"Everyone needs to be killed,'' Omeed Aziz Popal calmly told officers as he sat in the back of a police car after a hit-and-run rampage that left one person dead in Fremont and 19 injured in San Francisco.Just why the 29-year-old unemployed automotive worker allegedly said that remains a mystery. His family says he is mentally ill.
But his comments, as recorded in police reports filed by three officers who spoke with Popal, suggest a level of planning that may belie claims of mental illness, authorities say.
Popal made his remarks to officers minutes after his sport utility vehicle was boxed in by police cruisers Tuesday afternoon outside a drugstore in the Laurel Heights neighborhood.
The windshield was smashed and the hood crumpled. In intersections and on sidewalks stretching for blocks east lay people who had been hit and injured by a Honda Pilot that went out of its way to run pedestrians down.
In Fremont, the body of 54-year-old Stephen Jay Wilson was under a tarp in the field where he landed after being rammed by a Honda Pilot as he walked in a bike lane. Authorities say he was Popal's first victim, and on Thursday prosecutors in Alameda County charged him with murder.
Popal was already accused of 18 counts of attempted murder and other felonies in San Francisco, where prosecutors will have first crack at him. The 19th injured person was a police officer who was in his cruiser when Popal allegedly struck it.
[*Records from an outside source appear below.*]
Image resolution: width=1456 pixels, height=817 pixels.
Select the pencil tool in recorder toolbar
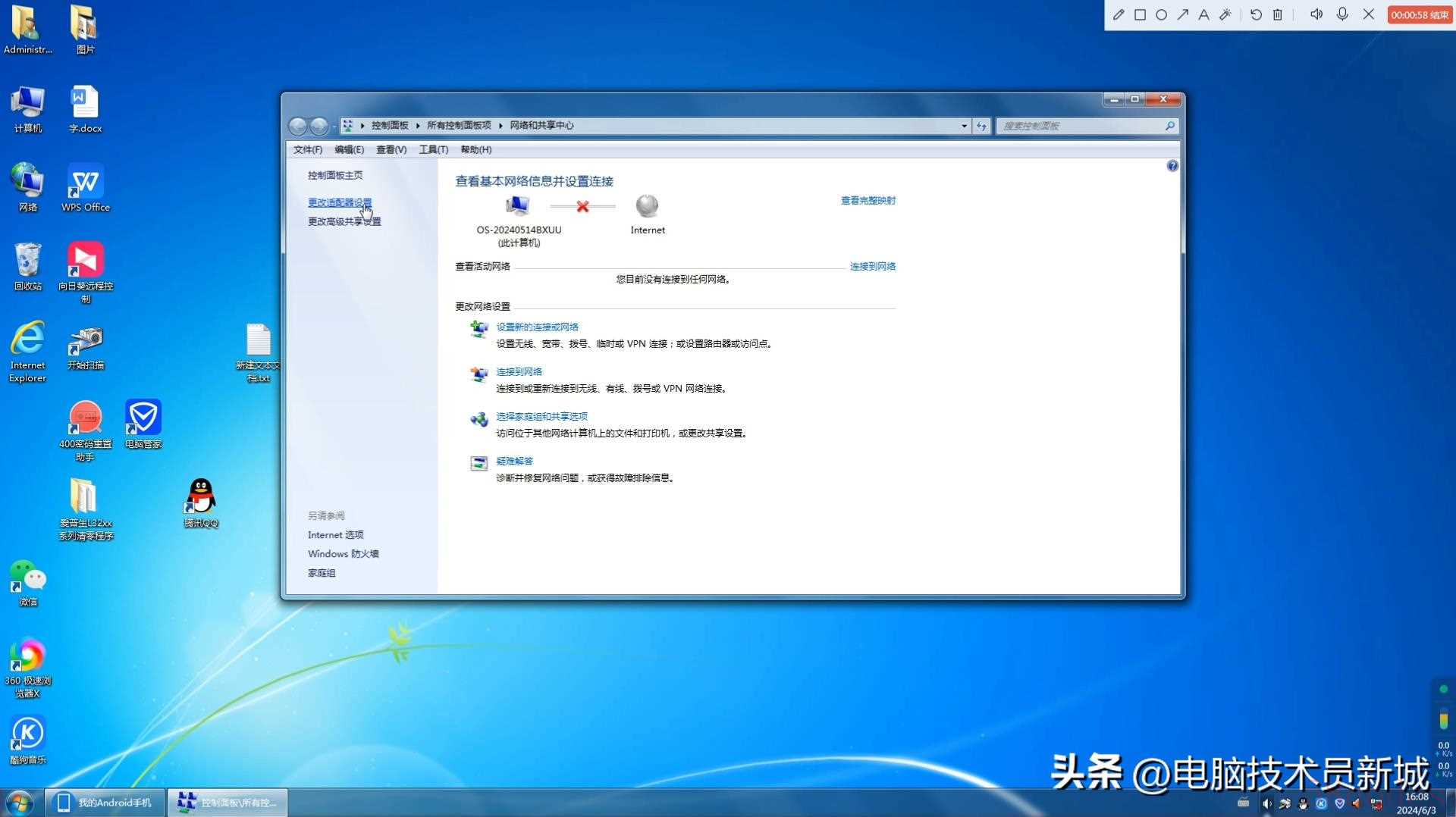(x=1118, y=14)

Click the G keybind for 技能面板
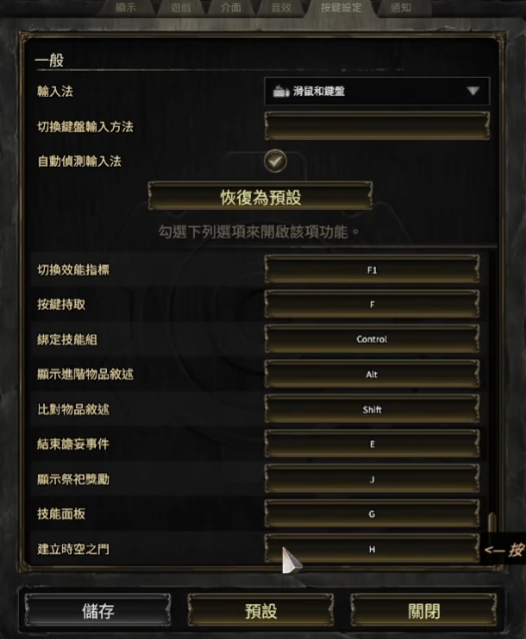[x=372, y=513]
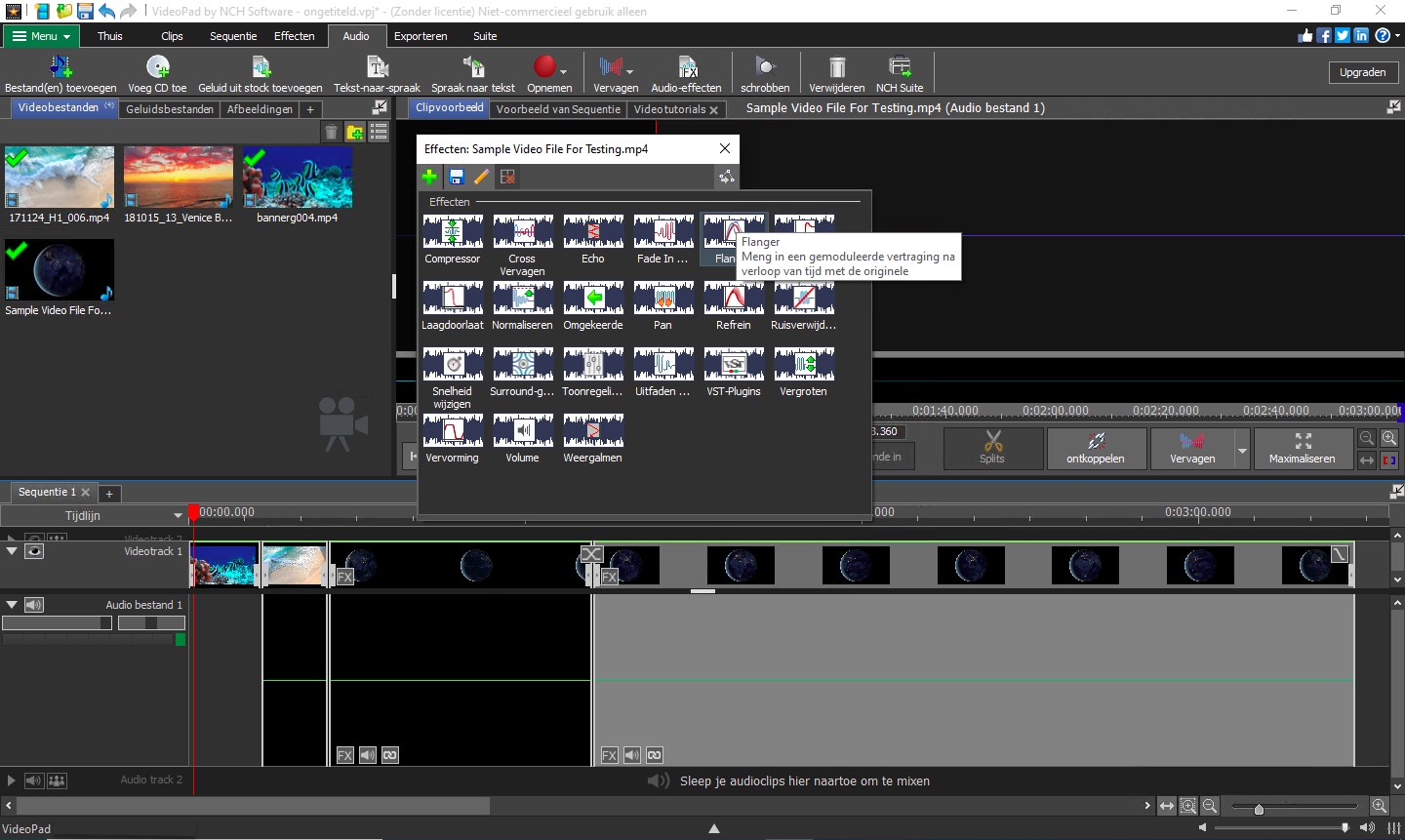The width and height of the screenshot is (1405, 840).
Task: Open the Opnemen recording tool
Action: point(547,70)
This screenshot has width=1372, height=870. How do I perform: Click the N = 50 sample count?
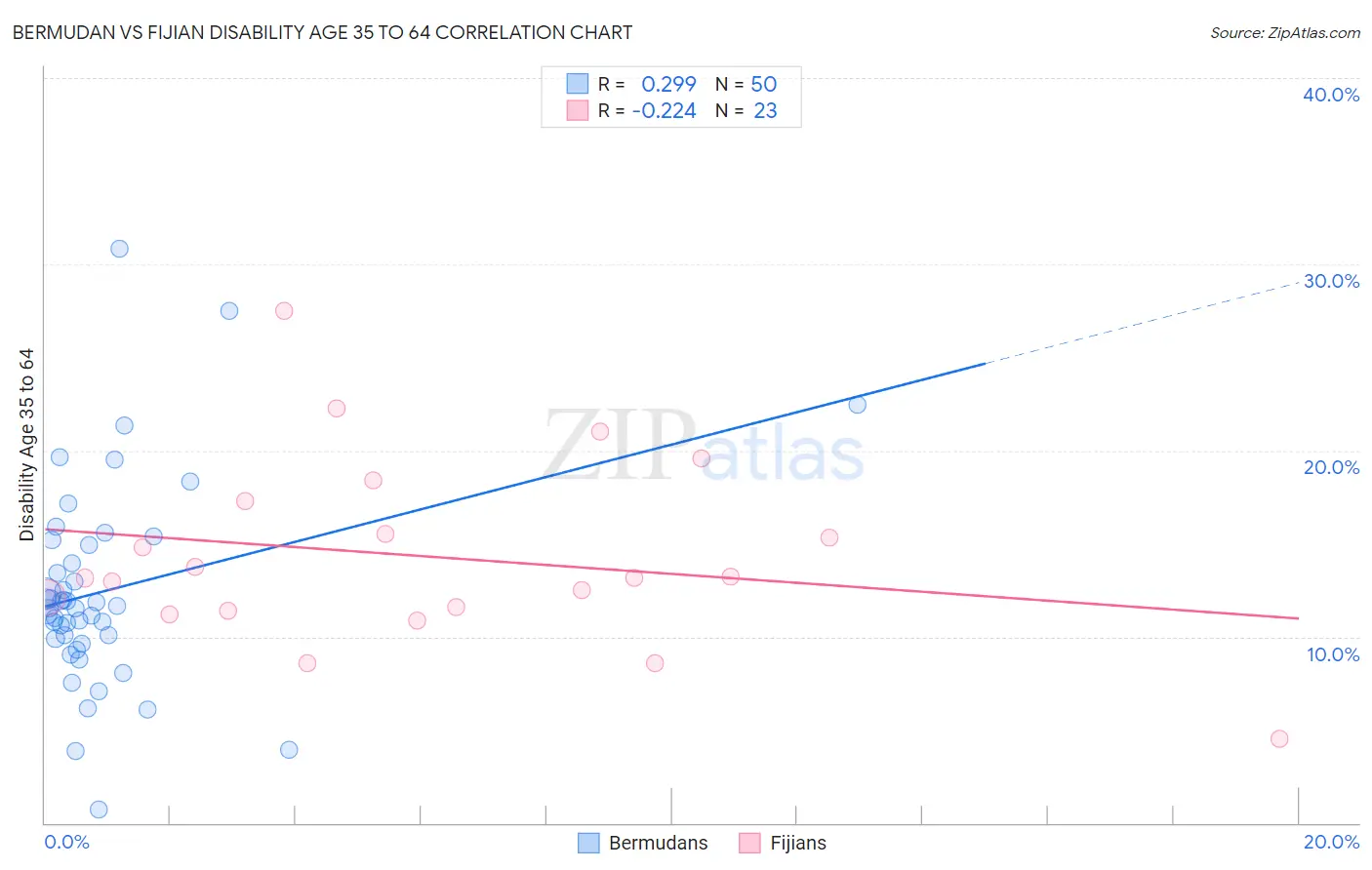(746, 84)
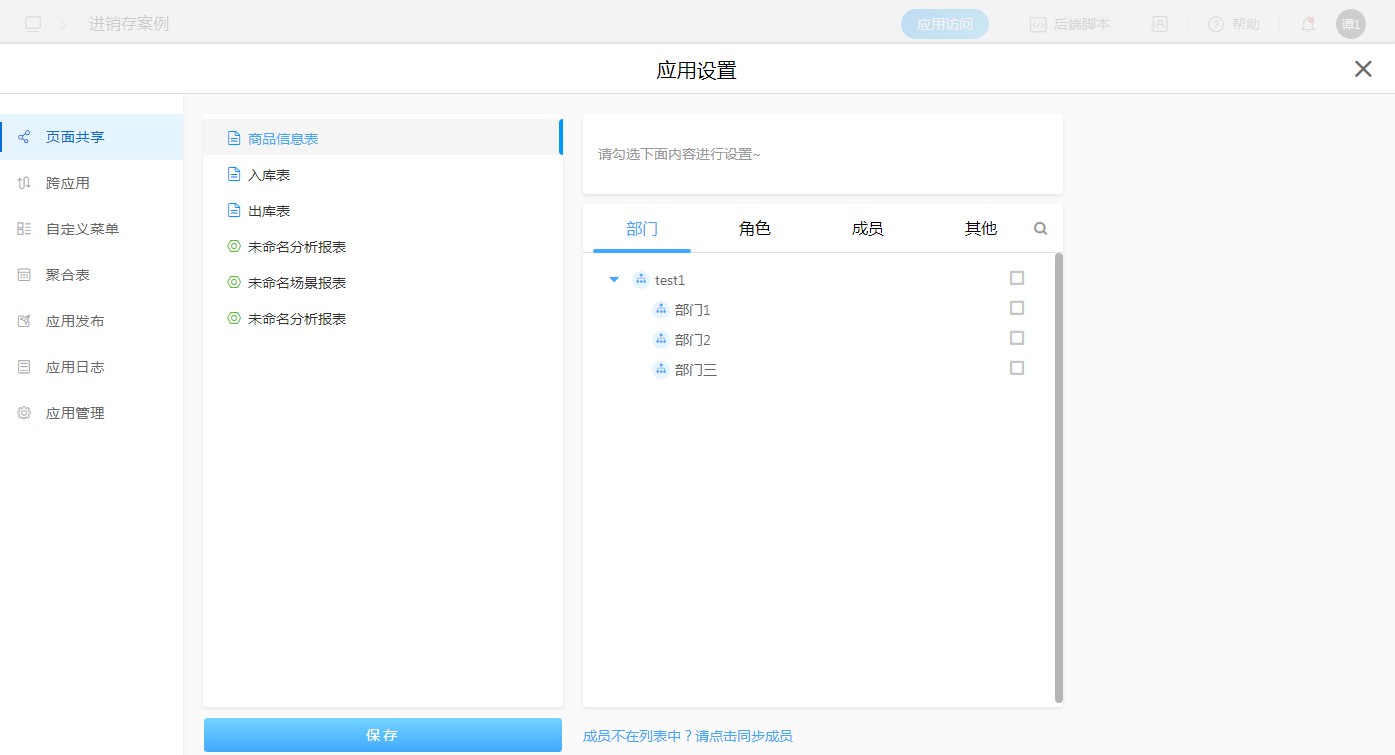Open the user avatar in top right
This screenshot has height=755, width=1395.
tap(1350, 24)
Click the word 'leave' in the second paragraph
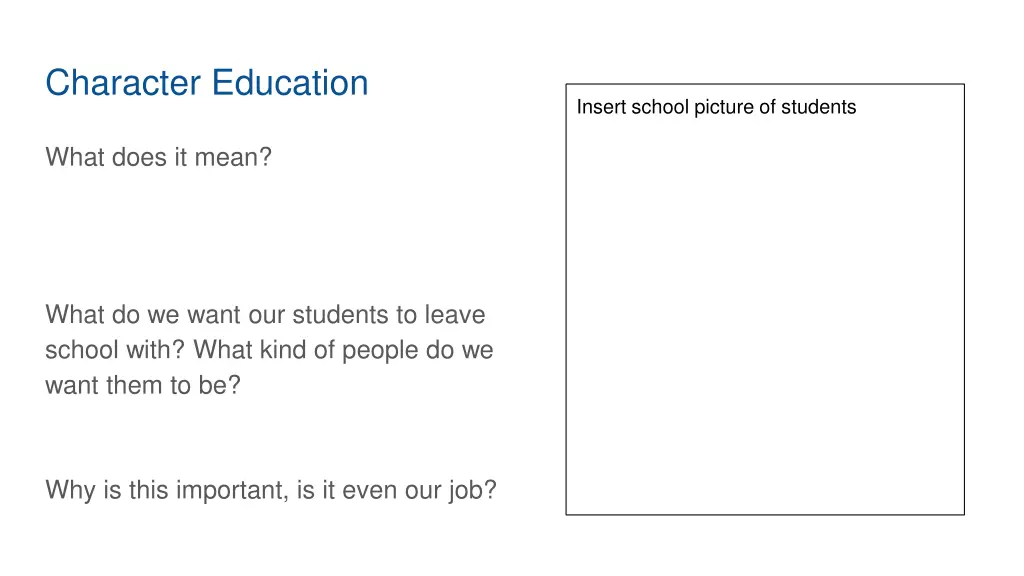The width and height of the screenshot is (1024, 576). pyautogui.click(x=455, y=315)
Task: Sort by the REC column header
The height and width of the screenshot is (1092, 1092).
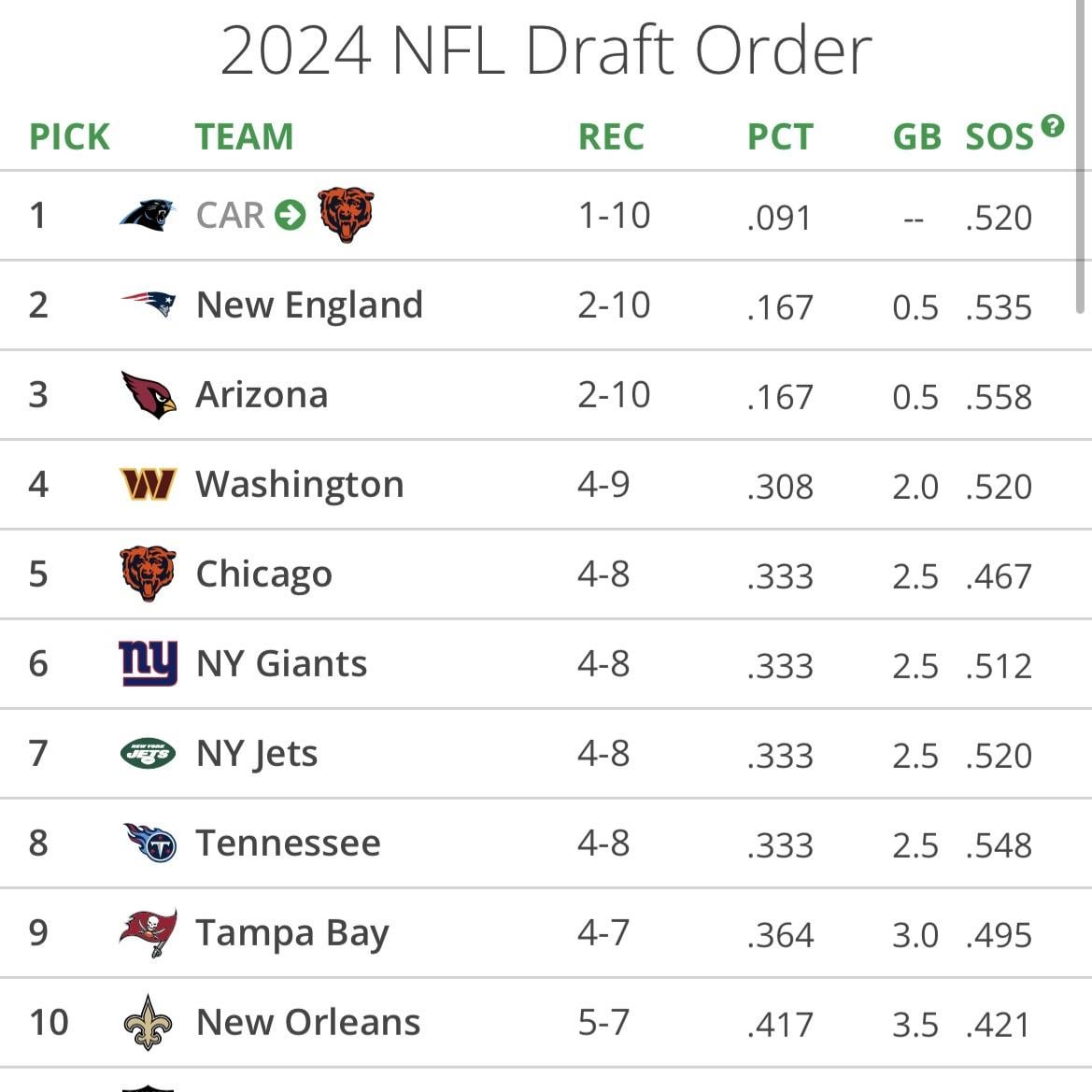Action: (611, 137)
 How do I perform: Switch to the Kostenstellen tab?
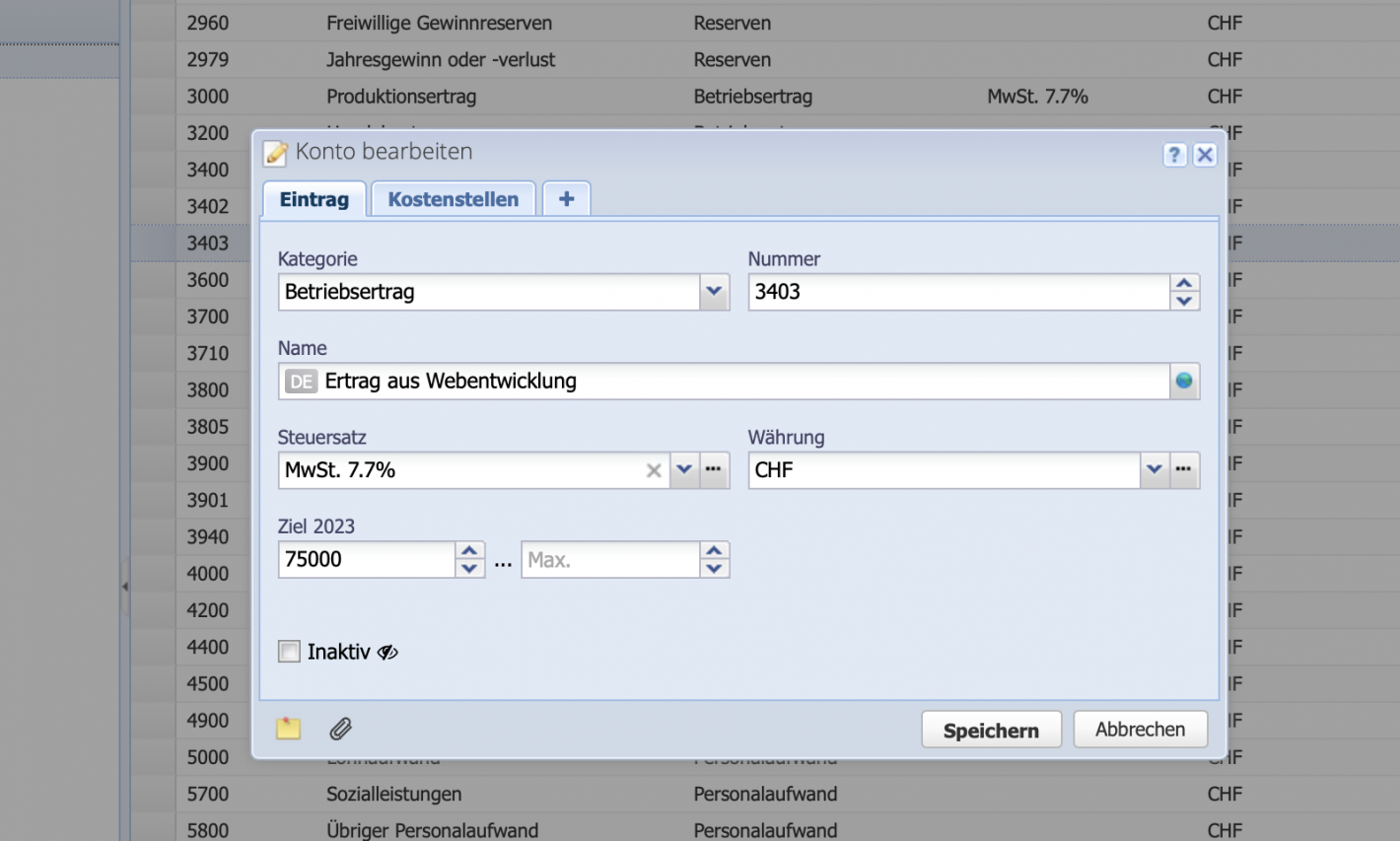[x=453, y=198]
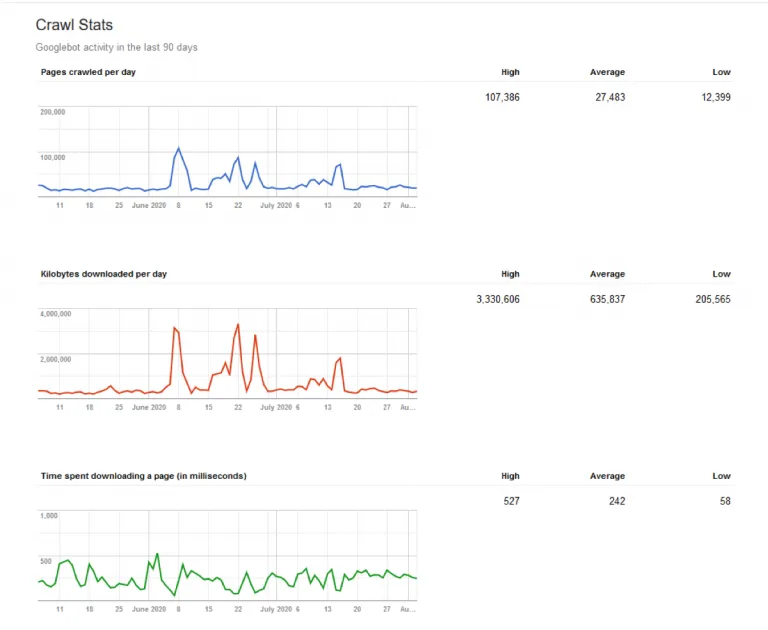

Popal faces felony battery on a peace officer in connection with that injury.
Popal told San Francisco police that he had thought about killing people "since yesterday," according to one police report filed by an officer based at the Richmond District station.
The suspect's cousin, Hamid Nekrawesh, said Popal embarked on his rampage after he tricked his mother and sister into getting out out of his SUV shortly before noon Tuesday in Fremont and drove off.
Popal told one officer that he "wanted to come to San Francisco and kill people,'' and another officer that "everyone needs to be killed,'' the police reports said.
"I planned to kill those people I ran over last night -- they needed to be killed,'' Popal said at one point.
His antipathy for people, as portrayed in the police reports, was punctuated by particular hatred for his father. Relatives have said Popal's parents, with whom he still lives in Fremont, kept a close eye on him and allowed him little freedom because of what they described as his mental instability and their desire to shield him from "evil people."
Popal told San Francisco police that he wanted to kill his father, Najib Popal. He also said he had already killed his father by cutting off his hands.
Relatives say Omeed Popal has accompanied his father for years to garage sales and swap meets where the elder Popal sold refurbished appliances. Omeed Popal attended college at San Jose State and the former Cal State Hayward, had worked at the Nummi automotive plant in Fremont and at a local business that makes automated teller machines.
Father and son had quarreled in recent days over Omeed Popal's insistence on going back to Afghanistan, where he had traveled in July to marry a woman he had never met, Nekrawesh said. Popal's parents arranged the wedding.
Popal also told police he had hoped to kill a police officer during the hit-and-run rampage, but didn't see any, according to one police report.
The officers who spoke to Popal said he seemed rational and calm as he sat in the cruiser, offering lengthy and repetitive statements but never giving specific reason for going on the hit-and-run mission.
San Francisco Assistant District Attorney Jim Thompson quoted Popal's statements during a court hearing Thursday at which Superior Court Judge Donna Little ordered a psychiatric evaluation for Popal. He is being held in the psychiatric ward of San Francisco General Hospital.
Outside court, Public Defender Jeff Adachi said Popal suffers from serious mental illness and called the attacks a horrible tragedy.
Members of Popal's family have said he had been hospitalized at least twice this year for mental problems.
Family members attended the hearing but left without commenting, some covering their faces from television cameras. Adachi said Popal's mother, Zakia Aziz, and father were among those who went to court.
Also Thursday, Alameda County prosecutors charged Popal with one count of murder and an enhancement alleging that he used a car as a deadly and dangerous weapon in the hit-run death of Wilson, who was struck on Fremont Boulevard near Decoto Road.
Witnesses said the driver of the SUV that hit Wilson appeared to do so intentionally, "without even pausing or applying the brakes," said Assistant District Attorney Colton Carmine of Alameda County.
Carmine said that although statements by Popal's relatives could lay the foundation for a defense based on mental illness, "it's fairly beyond dispute that this person went to two universities in the Bay Area and had a large circle of college-educated friends.
"So this notion that this is a horrible American society is just infuriating to me. All I know is that he took advantage of this society, used the resources we make available and did this horrible thing where, only but the grace of God, there weren't additional murder victims in San Francisco."